Antes das 6h, a Praia do Rio Vermelho, em Salvador, já estava repleta de pessoas e flores, todas reunidas para celebrar Iemanjá. A Rainha do Mar é homenageada anualmente no dia 2 de fevereiro em várias regiões do Brasil. Desde 2020, a festa é reconhecida como patrimônio cultural da capital baiana.
De acordo com a Agência Brasil, Iemanjá é um orixá nas religiões de matrizes africanas e padroeira dos pescadores e marinheiros. A advogada Patrícia Barros viaja todos os anos de São Luís, no Maranhão, até Salvador para participar da celebração. “Por ela ser vida em minha vida, ser a mãe de todos os orixás, a mãe de todas as cabeças. Eu sou adepta ao candomblé e devota dela”, afirma.
Tradição e fé
A festa de Iemanjá em Salvador acontece há 104 anos, atraindo pessoas e pedidos de várias partes do mundo. Da Itália, a sacerdotisa Mariana dos Santos traz oferendas e pedidos em nome dela e de amigos. “Vim agradecer e pedir por mim, pelos meus amigos e familiares. Alguns clientes queridos, que eu levo no coração, todos sabem que eu sou baiana do axé. Todo mundo me pediu que levasse uma florzinha para ela”, explica Mariana.
A data é especial também para os pescadores, que agradecem a proteção e pedem fartura. “Aqui tem muitos pescadores que são devotos de Iemanjá, que têm muita fé em Iemanjá mesmo.
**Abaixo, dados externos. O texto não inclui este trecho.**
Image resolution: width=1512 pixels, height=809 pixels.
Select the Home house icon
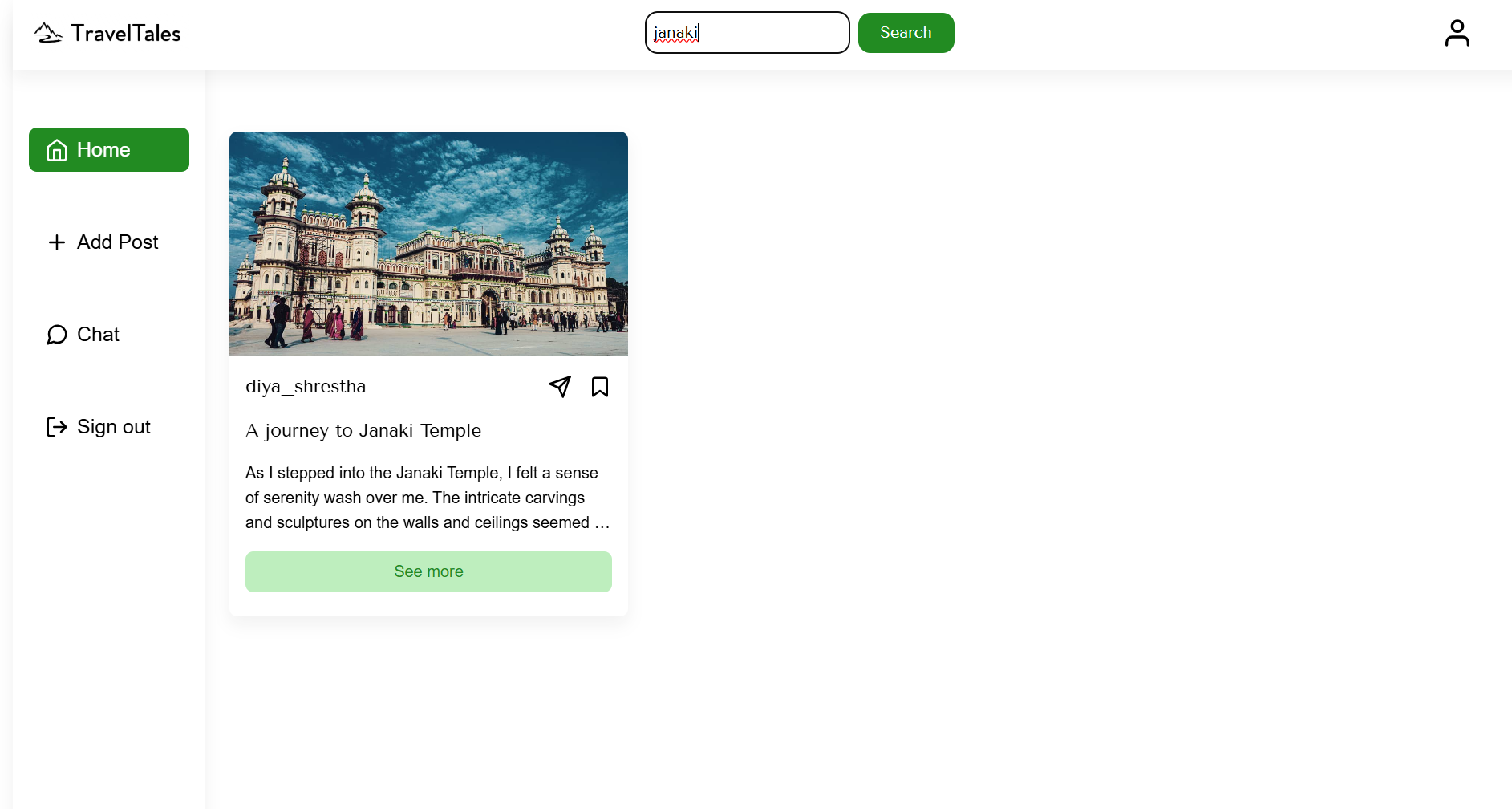(57, 149)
Admiro muito essa devoção deles e de outros fiéis que vêm aqui fazer a festa”, afirma o pescador Nilinho Garrido.
O governador da Bahia, Jerônimo Rodrigues, participou da festa e destacou a importância cultural da data. “Isso é uma agenda cultural muito forte. São os pescadores vindo até o mar, até as águas através de Iemanjá, com um pedido para que suas pescarias, seus produtos, aumentem”, afirmou.